No se sabe el cariz que hubiera tomado esta batalla, si los cosacos no hubieran acudido en socorro de las abejas, poniéndose a verter sobre las hormigas el agua que habían tenido tiempo de hervir. Los bichitos se crisparon, se agitaron y perecieron por millares. Las abejas se excitaron terriblemente. Por precaución, alguien las roció a su vez con agua hirviente. El enjambre se elevó instantáneamente en el aire. ¡Había que ver la huida súbita de los cosacos! Pero las abejas los alcanzaban, los picaban en la nuca y en el cuello. Al cabo de un minuto, no quedó nadie cerca del árbol. Los hombres se agruparon a cierta distancia, lanzando juramentos y reuniéndose con sus camaradas. Después, de golpe, pusieron también cara de asustados, sacudieron las manos y huyeron aún más lejos.
Se decidió dejar a las abejas el tiempo necesario para que se calmaran. Al final de la tarde, dos cosacos volvieron a la colmena pero no encontraron ya ni miel ni abejas, ya que la colmena había sido saqueada por los osos. Tal fue el final de nuestra carrera hacia la miel salvaje.
Durante nuestro recorrido posterior, atravesando la montaña, tuvimos que atravesar cinco desfiladeros muy pantanosos, donde el légamo era casi infranqueable. Los cosacos trataron de conducir los caballos apartándose del camino, pero esto fue peor aún. Los soldados cortaron sauces para afirmar el terreno movedizo y los arrojaron a los pies de los caballos. Si bien esta fajina poco sólida facilitaba el paso a los hombres, ofrecía un apoyo insuficiente para los caballos; éstos no hacían más que tropezar y caer. Fue necesario quitarles de nuevo las sillas y transportar las cargas sobre nuestra propia espalda. No obstante, acabamos por franquear bien aquel pantano.
Al llegar a suelo firme, el destacamento hizo un alto. [...] De repente, algo así como una cinta larga y oscura apareció no lejos de nosotros.

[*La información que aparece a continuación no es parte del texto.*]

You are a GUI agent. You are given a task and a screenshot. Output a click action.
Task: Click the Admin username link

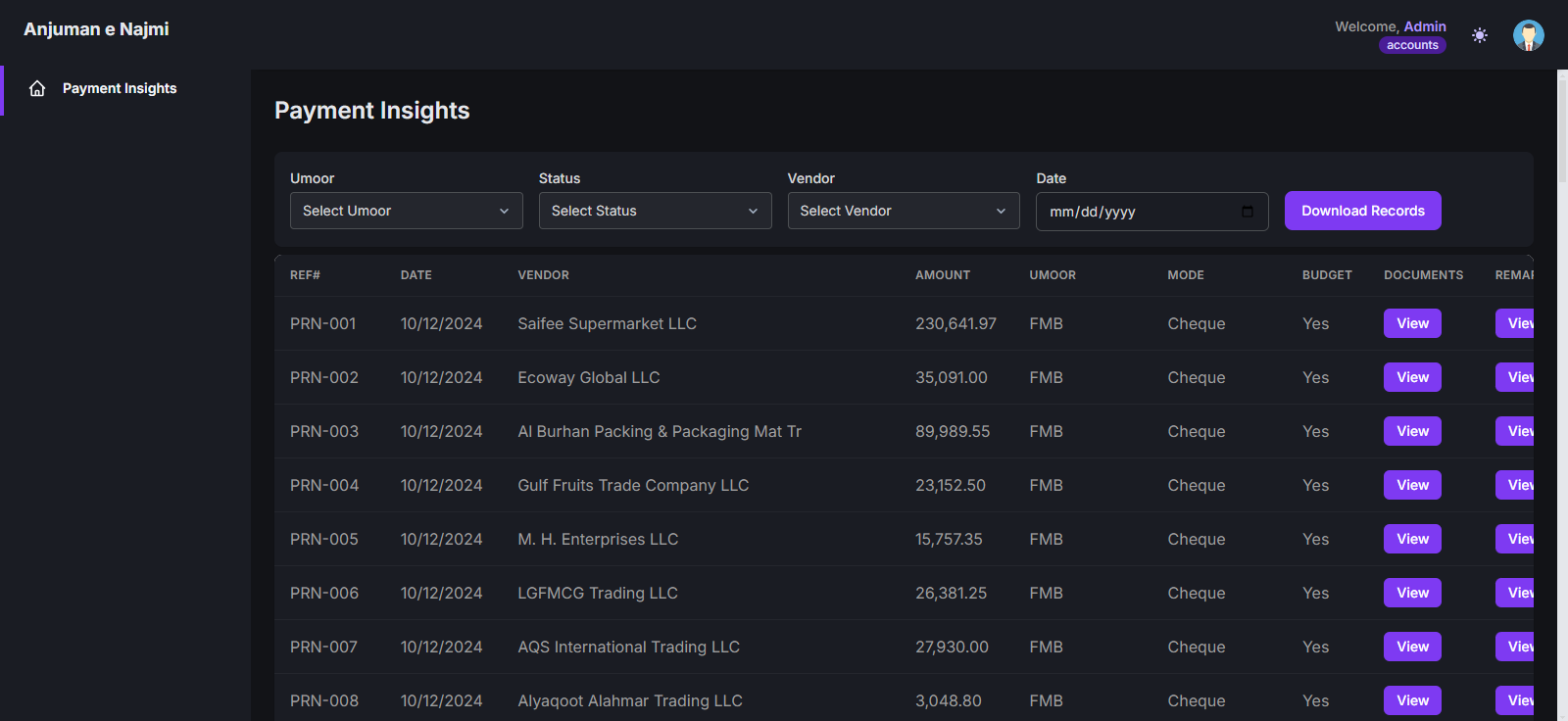pos(1425,26)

Los tiradores se alarmaron. Era un gran reptil que se deslizaba sobre la hierba hacia la maleza. Los soldados corrieron por los dos costados de la serpiente sin osar acercársele, espantados por sus dimensiones. Al cabo de un minuto, el reptil llegó hasta un árbol derribado y se escondió en él. Era un tronco hueco y podrido. Alguien tomó un palo y lo hundió en la abertura. Como respuesta, escuchamos un zumbido de insectos y vimos en seguida que salían abejorros por la abertura. O sea, que tenían allí su guarida. Pero, ¿por dónde había desaparecido la serpiente? ¿Había ido a hacer una visita a los abejorros? ¿Cómo podía ser que no se hubiesen agitado en esta ocasión, como acababan de hacerlo cuando se hundió el palo en el tronco?

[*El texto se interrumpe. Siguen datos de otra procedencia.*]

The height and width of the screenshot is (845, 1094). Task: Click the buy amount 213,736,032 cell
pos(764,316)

Aquello interesaba a todo nuestro grupo. Los soldados se pusieron a partir el árbol. Como estaba podrido, cayó fácilmente en pedazos. Cuando estuvo abierto, descubrimos la serpiente, que se enroscaba lentamente y trataba de esconderse entre los despojos del árbol; pero esto no pudo salvarla. Se le cortó la cabeza de un golpe de hacha y se la sacó fuera. Era uno de esos ofidios llamados pythons schrenk, una especie de culebra muy grande.
El reptil medía un metro noventa.
El hueco del árbol, estrecho al principio, se ensanchaba un poco hacia el fondo. Plumones de pájaro, mechones de pelo, hierba fina y seca y, además la piel que había quedado después de la muda de la serpiente, probaban que su guarida estaba ciertamente allí, mientras que la de los abejorros se encontraba un poco separada, más cerca de la abertura. Cada vez que el reptil abandonaba el árbol o volvía a entrar, pasaba al lado de los insectos. Éstos y el ofidio hacían evidentemente buena sociedad y en modo alguno chocaban entre sí.»
[El texto pertenece a la edición en español de Ediciones Folio, 2004, en traducción de Teresa Ramonet. ISBN: 84-413-1994-4.]